L’uomo è uomo e la donna è donna. Sembra una banalità dirlo; ma, in epoca di diritti LGBTQ+, di identità di genere fluide e di star internazionali che, orgogliose, dichiarano su riviste patinate come i propri figli sceglieranno il loro sesso solo al 18° anno di età, anche una frase così semplice suona rivoluzionaria.
La frase può anche essere il riassunto della riforma costituzionale approvata, a larghissima maggioranza, nei giorni scorsi in Ungheria. E che d’ora in avanti sancirà ufficialmente il riconoscimento della famiglia, in termini legali, solo se formata da “vincoli di natura eterosessuale”. In altre parole, in Ungheria, la famiglia, per essere definita tale, dovrà per legge essere composta da un uomo e una donna. A valle di questo principio, un’altra serie di norme relative ai diritti dell’individuo; che prevede, tra gli altri, il divieto di adozione dei minori per le coppie omosessuali ed il divieto di modificare il genere, sancito indiscutibilmente alla nascita.

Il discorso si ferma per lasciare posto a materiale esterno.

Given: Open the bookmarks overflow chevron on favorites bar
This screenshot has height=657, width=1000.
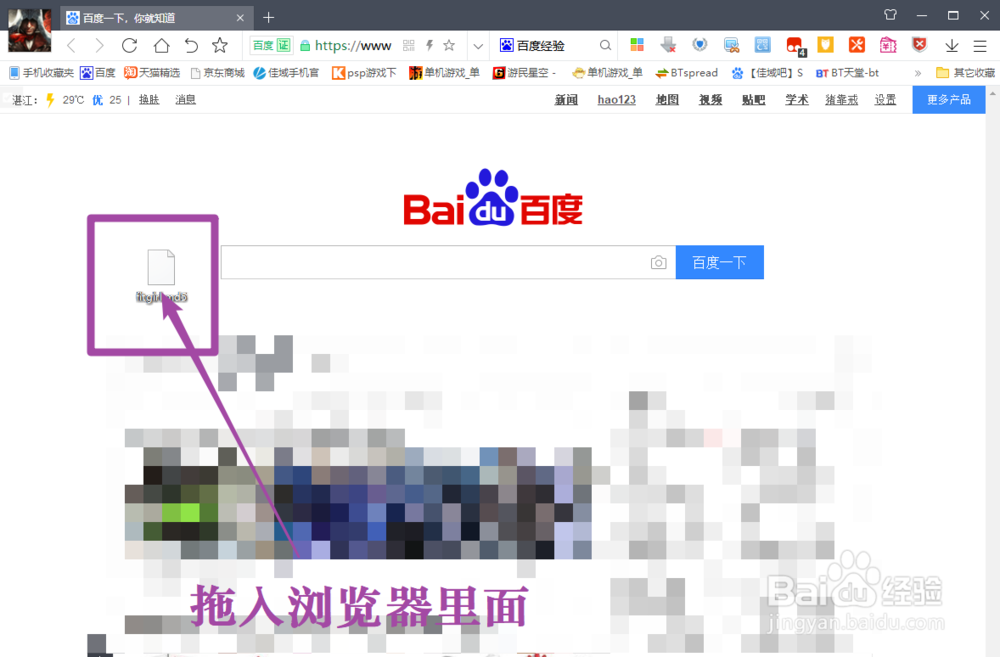Looking at the screenshot, I should click(917, 72).
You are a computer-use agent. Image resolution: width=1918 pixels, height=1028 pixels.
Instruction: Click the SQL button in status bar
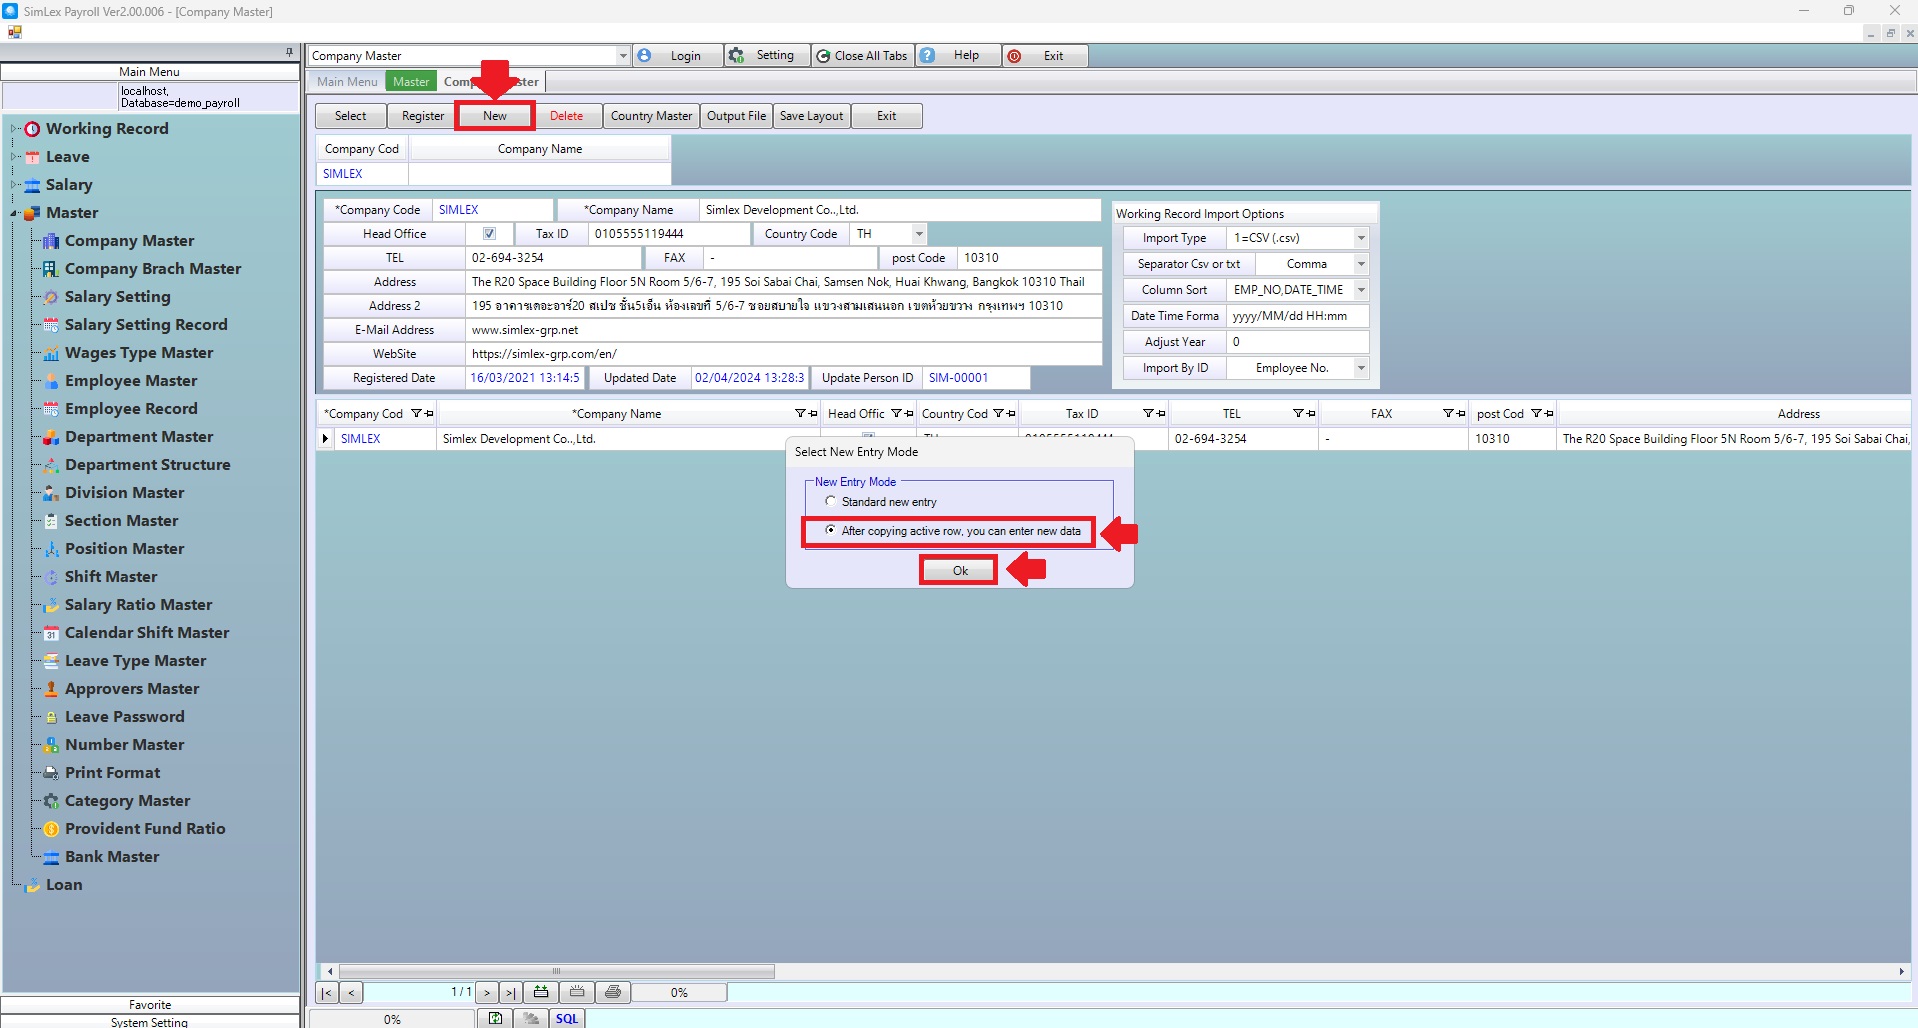pos(567,1018)
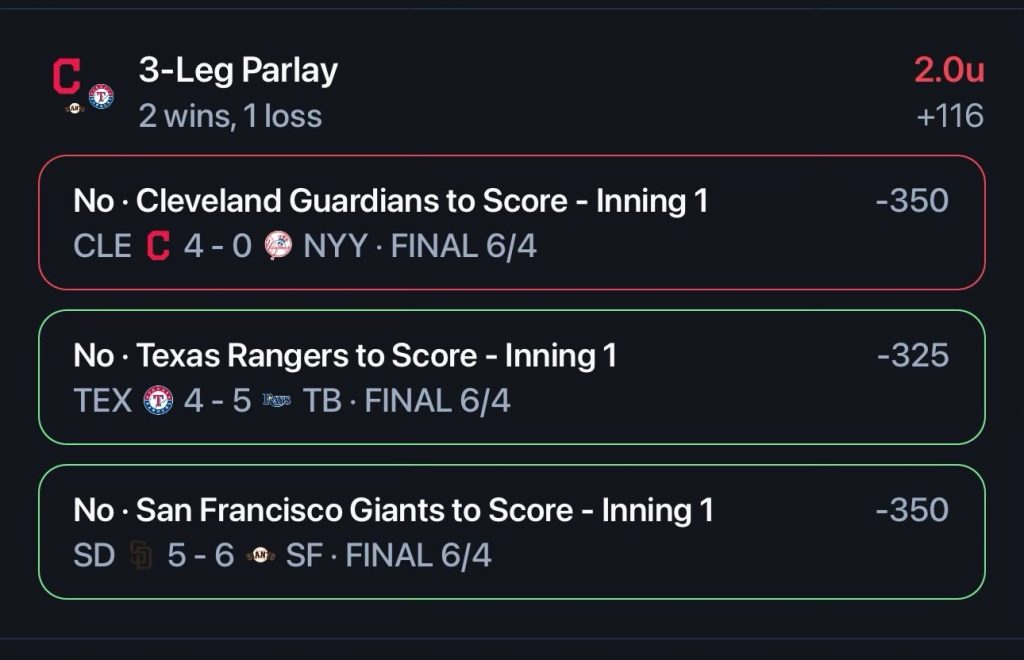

La riforma si pone in chiara antitesi rispetto alle derive più progressiste – assai in voga negli Stati Uniti, in Canada e in diversi Paesi dell’Unione Europea – che vorrebbero veder scomparire i riferimenti alla concezione tradizionale della famiglia. Equiparando, per legge, ogni tipo di unione tra esseri umani; e permettendo, spesso incentivando, cambi di sesso e fluidità di genere.
I portavoce del governo di Budapest riferiscono che questa riforma costituzionale non vuole essere in alcun modo contro determinati gruppi di persone, bensì a favore dei bambini e del loro inalienabile diritto di “crescere secondo natura” e con un’educazione ispirata ai “valori del cristianesimo e della società tradizionale ungherese”.
Nella sua apparente normalità, la legge rischia di infiammare ancora una volta il dibattito intra-comunitario tra i paesi di orientamento più liberal e quelli più ancorati ai valori tradizionali, tra i quali spiccano Polonia e Ungheria.